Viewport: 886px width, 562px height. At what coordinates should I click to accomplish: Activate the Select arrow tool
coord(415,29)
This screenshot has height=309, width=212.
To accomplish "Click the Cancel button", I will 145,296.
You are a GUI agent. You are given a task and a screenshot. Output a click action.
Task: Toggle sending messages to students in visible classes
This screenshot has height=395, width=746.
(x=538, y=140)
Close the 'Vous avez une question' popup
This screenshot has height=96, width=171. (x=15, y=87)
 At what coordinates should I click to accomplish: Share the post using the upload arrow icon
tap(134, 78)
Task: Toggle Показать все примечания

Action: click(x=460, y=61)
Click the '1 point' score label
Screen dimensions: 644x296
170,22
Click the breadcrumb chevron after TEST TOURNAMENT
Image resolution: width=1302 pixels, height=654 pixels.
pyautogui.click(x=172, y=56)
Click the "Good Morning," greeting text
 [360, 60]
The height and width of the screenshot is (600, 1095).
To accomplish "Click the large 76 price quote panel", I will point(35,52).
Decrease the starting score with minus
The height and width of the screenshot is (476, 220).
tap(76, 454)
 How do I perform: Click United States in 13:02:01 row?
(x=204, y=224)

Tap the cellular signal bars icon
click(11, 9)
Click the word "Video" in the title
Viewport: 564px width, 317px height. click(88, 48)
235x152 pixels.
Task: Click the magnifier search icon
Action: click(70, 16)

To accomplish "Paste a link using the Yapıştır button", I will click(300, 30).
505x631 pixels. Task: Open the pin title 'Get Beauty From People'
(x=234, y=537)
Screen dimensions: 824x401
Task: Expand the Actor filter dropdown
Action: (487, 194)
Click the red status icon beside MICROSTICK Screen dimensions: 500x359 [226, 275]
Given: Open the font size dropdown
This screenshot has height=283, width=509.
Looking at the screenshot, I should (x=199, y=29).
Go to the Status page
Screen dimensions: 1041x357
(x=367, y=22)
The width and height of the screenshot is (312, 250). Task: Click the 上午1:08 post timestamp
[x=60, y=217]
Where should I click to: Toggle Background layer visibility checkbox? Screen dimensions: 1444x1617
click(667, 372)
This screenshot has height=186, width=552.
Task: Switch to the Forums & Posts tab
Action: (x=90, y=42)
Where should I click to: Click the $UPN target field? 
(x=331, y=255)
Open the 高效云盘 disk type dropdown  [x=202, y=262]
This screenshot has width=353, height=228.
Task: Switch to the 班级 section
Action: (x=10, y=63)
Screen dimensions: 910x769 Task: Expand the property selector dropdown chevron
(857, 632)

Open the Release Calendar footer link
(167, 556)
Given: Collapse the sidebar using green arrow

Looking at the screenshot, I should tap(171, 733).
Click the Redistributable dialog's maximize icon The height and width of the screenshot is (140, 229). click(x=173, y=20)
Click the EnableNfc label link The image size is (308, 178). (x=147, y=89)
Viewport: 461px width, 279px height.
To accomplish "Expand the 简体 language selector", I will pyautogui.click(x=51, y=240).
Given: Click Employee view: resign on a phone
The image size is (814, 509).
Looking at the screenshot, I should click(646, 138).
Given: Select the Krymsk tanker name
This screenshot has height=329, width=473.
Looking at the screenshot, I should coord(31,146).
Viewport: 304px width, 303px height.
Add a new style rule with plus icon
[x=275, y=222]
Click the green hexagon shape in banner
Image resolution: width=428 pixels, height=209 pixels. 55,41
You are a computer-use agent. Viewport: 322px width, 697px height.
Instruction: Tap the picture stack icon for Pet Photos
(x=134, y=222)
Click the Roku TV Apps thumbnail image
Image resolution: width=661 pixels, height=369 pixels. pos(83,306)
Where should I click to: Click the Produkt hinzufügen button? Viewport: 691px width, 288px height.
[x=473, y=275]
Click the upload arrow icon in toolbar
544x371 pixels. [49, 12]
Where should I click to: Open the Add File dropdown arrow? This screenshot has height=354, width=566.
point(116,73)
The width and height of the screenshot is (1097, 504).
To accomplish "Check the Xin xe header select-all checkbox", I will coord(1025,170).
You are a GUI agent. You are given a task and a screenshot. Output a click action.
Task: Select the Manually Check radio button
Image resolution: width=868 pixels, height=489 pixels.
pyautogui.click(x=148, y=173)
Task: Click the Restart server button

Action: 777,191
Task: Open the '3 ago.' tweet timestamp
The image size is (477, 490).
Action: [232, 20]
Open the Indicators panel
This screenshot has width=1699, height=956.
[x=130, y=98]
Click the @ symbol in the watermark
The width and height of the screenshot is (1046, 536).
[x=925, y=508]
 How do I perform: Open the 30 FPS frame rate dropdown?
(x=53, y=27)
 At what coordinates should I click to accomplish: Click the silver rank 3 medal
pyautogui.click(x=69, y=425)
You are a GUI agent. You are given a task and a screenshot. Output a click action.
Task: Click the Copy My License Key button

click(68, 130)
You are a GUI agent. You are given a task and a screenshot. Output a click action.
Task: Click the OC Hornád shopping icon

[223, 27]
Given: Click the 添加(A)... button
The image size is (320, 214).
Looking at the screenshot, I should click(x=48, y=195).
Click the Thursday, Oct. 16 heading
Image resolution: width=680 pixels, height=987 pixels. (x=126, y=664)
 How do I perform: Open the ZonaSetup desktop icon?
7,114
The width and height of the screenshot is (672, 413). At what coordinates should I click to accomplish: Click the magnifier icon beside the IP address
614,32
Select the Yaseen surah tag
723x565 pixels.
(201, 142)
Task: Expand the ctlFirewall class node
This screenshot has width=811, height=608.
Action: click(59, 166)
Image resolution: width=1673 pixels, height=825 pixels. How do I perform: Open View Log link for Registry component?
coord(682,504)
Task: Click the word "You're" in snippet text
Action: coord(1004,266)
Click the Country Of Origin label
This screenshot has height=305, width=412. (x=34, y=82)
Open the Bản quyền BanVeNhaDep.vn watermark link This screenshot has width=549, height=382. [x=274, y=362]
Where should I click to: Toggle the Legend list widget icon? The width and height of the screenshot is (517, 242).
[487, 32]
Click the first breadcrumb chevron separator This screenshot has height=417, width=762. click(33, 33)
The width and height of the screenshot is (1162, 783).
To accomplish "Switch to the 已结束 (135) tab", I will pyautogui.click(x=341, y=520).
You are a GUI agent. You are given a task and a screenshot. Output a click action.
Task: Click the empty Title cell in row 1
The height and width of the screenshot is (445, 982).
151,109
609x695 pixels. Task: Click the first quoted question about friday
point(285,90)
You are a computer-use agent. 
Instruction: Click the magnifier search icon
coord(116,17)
——————
Work required →
All of the records above are to be printed again exactly as they appear.

Exercise output →
Viewport: 886px width, 562px height. At what coordinates should I click to accomplish: Activate the Select arrow tool
coord(415,29)
This screenshot has height=309, width=212.
To accomplish "Click the Cancel button", I will 145,296.
You are a GUI agent. You are given a task and a screenshot. Output a click action.
Task: Toggle sending messages to students in visible classes
This screenshot has height=395, width=746.
(x=538, y=140)
Close the 'Vous avez une question' popup
This screenshot has height=96, width=171. (x=15, y=87)
 At what coordinates should I click to accomplish: Share the post using the upload arrow icon
tap(134, 78)
Task: Toggle Показать все примечания

Action: click(x=460, y=61)
Click the '1 point' score label
Screen dimensions: 644x296
170,22
Click the breadcrumb chevron after TEST TOURNAMENT
Image resolution: width=1302 pixels, height=654 pixels.
pyautogui.click(x=172, y=56)
Click the "Good Morning," greeting text
 [360, 60]
The height and width of the screenshot is (600, 1095).
To accomplish "Click the large 76 price quote panel", I will point(35,52).
Decrease the starting score with minus
The height and width of the screenshot is (476, 220).
tap(76, 454)
 How do I perform: Click United States in 13:02:01 row?
(x=204, y=224)

Tap the cellular signal bars icon
click(11, 9)
Click the word "Video" in the title
Viewport: 564px width, 317px height. click(88, 48)
235x152 pixels.
Task: Click the magnifier search icon
Action: click(70, 16)

To accomplish "Paste a link using the Yapıştır button", I will click(300, 30).
505x631 pixels. Task: Open the pin title 'Get Beauty From People'
(x=234, y=537)
Screen dimensions: 824x401
Task: Expand the Actor filter dropdown
Action: (487, 194)
Click the red status icon beside MICROSTICK Screen dimensions: 500x359 [226, 275]
Given: Open the font size dropdown
This screenshot has height=283, width=509.
Looking at the screenshot, I should (x=199, y=29).
Go to the Status page
Screen dimensions: 1041x357
(x=367, y=22)
The width and height of the screenshot is (312, 250). Task: Click the 上午1:08 post timestamp
[x=60, y=217]
Where should I click to: Toggle Background layer visibility checkbox? Screen dimensions: 1444x1617
click(667, 372)
This screenshot has height=186, width=552.
Task: Switch to the Forums & Posts tab
Action: (x=90, y=42)
Where should I click to: Click the $UPN target field? 
(x=331, y=255)
Open the 高效云盘 disk type dropdown  [x=202, y=262]
This screenshot has width=353, height=228.
Task: Switch to the 班级 section
Action: (x=10, y=63)
Screen dimensions: 910x769 Task: Expand the property selector dropdown chevron
(857, 632)

Open the Release Calendar footer link
(167, 556)
Given: Collapse the sidebar using green arrow

Looking at the screenshot, I should tap(171, 733).
Click the Redistributable dialog's maximize icon The height and width of the screenshot is (140, 229). click(x=173, y=20)
Click the EnableNfc label link The image size is (308, 178). (x=147, y=89)
Viewport: 461px width, 279px height.
To accomplish "Expand the 简体 language selector", I will pyautogui.click(x=51, y=240).
Given: Click Employee view: resign on a phone
The image size is (814, 509).
Looking at the screenshot, I should click(646, 138).
Given: Select the Krymsk tanker name
This screenshot has height=329, width=473.
Looking at the screenshot, I should coord(31,146).
Viewport: 304px width, 303px height.
Add a new style rule with plus icon
[x=275, y=222]
Click the green hexagon shape in banner
Image resolution: width=428 pixels, height=209 pixels. 55,41
You are a computer-use agent. Viewport: 322px width, 697px height.
Instruction: Tap the picture stack icon for Pet Photos
(x=134, y=222)
Click the Roku TV Apps thumbnail image
Image resolution: width=661 pixels, height=369 pixels. pos(83,306)
Where should I click to: Click the Produkt hinzufügen button? Viewport: 691px width, 288px height.
[x=473, y=275]
Click the upload arrow icon in toolbar
544x371 pixels. [49, 12]
Where should I click to: Open the Add File dropdown arrow? This screenshot has height=354, width=566.
point(116,73)
The width and height of the screenshot is (1097, 504).
To accomplish "Check the Xin xe header select-all checkbox", I will coord(1025,170).
You are a GUI agent. You are given a task and a screenshot. Output a click action.
Task: Select the Manually Check radio button
Image resolution: width=868 pixels, height=489 pixels.
pyautogui.click(x=148, y=173)
Task: Click the Restart server button

Action: 777,191
Task: Open the '3 ago.' tweet timestamp
The image size is (477, 490).
Action: [232, 20]
Open the Indicators panel
This screenshot has width=1699, height=956.
[x=130, y=98]
Click the @ symbol in the watermark
The width and height of the screenshot is (1046, 536).
[x=925, y=508]
 How do I perform: Open the 30 FPS frame rate dropdown?
(x=53, y=27)
 At what coordinates should I click to accomplish: Click the silver rank 3 medal
pyautogui.click(x=69, y=425)
You are a GUI agent. You are given a task and a screenshot. Output a click action.
Task: Click the Copy My License Key button

click(68, 130)
You are a GUI agent. You are given a task and a screenshot. Output a click action.
Task: Click the OC Hornád shopping icon

[223, 27]
Given: Click the 添加(A)... button
The image size is (320, 214).
Looking at the screenshot, I should click(x=48, y=195).
Click the Thursday, Oct. 16 heading
Image resolution: width=680 pixels, height=987 pixels. (x=126, y=664)
 How do I perform: Open the ZonaSetup desktop icon?
7,114
The width and height of the screenshot is (672, 413). At what coordinates should I click to accomplish: Click the magnifier icon beside the IP address
614,32
Select the Yaseen surah tag
723x565 pixels.
(201, 142)
Task: Expand the ctlFirewall class node
This screenshot has width=811, height=608.
Action: click(59, 166)
Image resolution: width=1673 pixels, height=825 pixels. How do I perform: Open View Log link for Registry component?
coord(682,504)
Task: Click the word "You're" in snippet text
Action: coord(1004,266)
Click the Country Of Origin label
This screenshot has height=305, width=412. (x=34, y=82)
Open the Bản quyền BanVeNhaDep.vn watermark link This screenshot has width=549, height=382. [x=274, y=362]
Where should I click to: Toggle the Legend list widget icon? The width and height of the screenshot is (517, 242).
[487, 32]
Click the first breadcrumb chevron separator This screenshot has height=417, width=762. click(33, 33)
The width and height of the screenshot is (1162, 783).
To accomplish "Switch to the 已结束 (135) tab", I will pyautogui.click(x=341, y=520).
You are a GUI agent. You are given a task and a screenshot. Output a click action.
Task: Click the empty Title cell in row 1
The height and width of the screenshot is (445, 982).
151,109
609x695 pixels. Task: Click the first quoted question about friday
point(285,90)
You are a computer-use agent. 
Instruction: Click the magnifier search icon
coord(116,17)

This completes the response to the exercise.